▶ Work to complete: Scan the material and copy out each line where the word "computer" occurs.

▶ Records supplied:
═══
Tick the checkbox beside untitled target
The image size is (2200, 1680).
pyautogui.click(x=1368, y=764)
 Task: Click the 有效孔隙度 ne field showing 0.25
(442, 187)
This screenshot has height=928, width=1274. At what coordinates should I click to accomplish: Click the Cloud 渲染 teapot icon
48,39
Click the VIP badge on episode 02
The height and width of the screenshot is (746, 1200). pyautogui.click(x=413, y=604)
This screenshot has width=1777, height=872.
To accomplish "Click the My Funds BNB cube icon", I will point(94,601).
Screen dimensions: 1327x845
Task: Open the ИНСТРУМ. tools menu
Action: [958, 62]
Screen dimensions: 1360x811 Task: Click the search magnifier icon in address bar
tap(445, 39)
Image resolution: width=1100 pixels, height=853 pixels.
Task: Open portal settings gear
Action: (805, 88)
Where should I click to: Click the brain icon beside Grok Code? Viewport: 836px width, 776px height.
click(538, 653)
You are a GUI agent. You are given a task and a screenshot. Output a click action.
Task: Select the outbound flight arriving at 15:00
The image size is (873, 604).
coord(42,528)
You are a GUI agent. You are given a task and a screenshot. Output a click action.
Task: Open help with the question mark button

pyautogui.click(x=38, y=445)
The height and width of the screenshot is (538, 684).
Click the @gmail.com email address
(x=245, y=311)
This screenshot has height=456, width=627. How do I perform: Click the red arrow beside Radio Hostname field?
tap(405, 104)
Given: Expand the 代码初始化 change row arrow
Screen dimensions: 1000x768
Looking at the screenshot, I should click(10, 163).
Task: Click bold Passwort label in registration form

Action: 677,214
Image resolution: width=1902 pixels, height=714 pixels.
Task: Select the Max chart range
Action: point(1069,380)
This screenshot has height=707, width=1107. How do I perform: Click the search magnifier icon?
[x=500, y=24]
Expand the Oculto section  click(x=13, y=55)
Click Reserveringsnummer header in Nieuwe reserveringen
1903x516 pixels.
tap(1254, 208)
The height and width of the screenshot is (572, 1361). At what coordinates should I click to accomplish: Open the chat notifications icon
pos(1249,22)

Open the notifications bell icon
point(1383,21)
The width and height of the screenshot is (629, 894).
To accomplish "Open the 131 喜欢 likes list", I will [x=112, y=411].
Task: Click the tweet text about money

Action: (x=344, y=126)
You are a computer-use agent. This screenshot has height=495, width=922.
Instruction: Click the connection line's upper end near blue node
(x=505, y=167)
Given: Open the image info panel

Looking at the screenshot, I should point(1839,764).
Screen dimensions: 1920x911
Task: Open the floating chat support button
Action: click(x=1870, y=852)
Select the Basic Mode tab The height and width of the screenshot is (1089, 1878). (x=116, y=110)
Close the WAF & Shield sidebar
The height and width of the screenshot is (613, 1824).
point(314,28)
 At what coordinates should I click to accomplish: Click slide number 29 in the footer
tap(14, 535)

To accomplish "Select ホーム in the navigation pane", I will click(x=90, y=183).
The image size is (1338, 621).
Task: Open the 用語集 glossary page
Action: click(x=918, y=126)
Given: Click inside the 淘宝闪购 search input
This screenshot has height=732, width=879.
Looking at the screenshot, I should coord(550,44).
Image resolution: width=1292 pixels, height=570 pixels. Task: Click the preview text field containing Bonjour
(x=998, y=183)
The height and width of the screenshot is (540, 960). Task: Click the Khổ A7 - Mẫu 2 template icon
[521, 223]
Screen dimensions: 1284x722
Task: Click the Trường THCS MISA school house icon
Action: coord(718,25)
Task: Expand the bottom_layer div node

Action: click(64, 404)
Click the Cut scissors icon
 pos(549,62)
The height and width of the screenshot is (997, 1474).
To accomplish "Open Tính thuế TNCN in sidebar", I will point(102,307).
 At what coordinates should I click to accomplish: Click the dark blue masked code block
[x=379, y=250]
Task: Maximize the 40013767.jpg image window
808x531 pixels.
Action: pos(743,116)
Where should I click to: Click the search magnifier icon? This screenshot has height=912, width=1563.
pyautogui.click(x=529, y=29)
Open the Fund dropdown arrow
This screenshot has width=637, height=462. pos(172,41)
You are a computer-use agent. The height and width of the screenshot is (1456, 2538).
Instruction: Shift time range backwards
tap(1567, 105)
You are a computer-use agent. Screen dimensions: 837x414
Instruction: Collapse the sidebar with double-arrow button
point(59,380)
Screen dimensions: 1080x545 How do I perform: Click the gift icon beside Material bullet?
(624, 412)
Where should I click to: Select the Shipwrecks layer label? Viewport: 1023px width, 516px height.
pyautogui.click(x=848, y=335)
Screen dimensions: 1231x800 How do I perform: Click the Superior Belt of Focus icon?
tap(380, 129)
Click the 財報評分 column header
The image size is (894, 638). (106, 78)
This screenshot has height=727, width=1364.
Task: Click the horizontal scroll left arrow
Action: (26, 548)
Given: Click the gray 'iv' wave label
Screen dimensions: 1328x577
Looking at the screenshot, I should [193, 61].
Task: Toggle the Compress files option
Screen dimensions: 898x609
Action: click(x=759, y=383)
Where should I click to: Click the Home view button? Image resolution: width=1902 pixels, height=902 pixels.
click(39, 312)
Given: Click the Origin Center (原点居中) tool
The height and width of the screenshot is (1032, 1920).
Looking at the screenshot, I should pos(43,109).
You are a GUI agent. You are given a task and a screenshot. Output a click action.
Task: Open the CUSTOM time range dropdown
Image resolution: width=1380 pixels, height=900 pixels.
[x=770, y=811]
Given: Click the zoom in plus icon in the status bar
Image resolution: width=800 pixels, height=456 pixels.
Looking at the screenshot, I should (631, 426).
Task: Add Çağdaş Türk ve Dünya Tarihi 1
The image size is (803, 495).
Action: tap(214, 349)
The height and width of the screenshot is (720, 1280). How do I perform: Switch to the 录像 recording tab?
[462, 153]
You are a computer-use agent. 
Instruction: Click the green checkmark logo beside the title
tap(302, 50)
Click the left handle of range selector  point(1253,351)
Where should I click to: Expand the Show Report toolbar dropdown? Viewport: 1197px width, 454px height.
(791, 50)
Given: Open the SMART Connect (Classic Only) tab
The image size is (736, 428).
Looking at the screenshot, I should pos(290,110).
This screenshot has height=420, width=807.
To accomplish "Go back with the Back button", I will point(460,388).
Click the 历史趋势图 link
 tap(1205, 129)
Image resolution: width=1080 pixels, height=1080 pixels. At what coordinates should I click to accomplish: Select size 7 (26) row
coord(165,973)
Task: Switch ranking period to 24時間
═══
▶ Exercise result:
You are a computer-use agent. This screenshot has height=495, width=922.
You are a computer-use agent. The height and width of the screenshot is (1456, 2538).
You are a computer-use agent. Screen dimensions: 837x414
You are a computer-use agent. 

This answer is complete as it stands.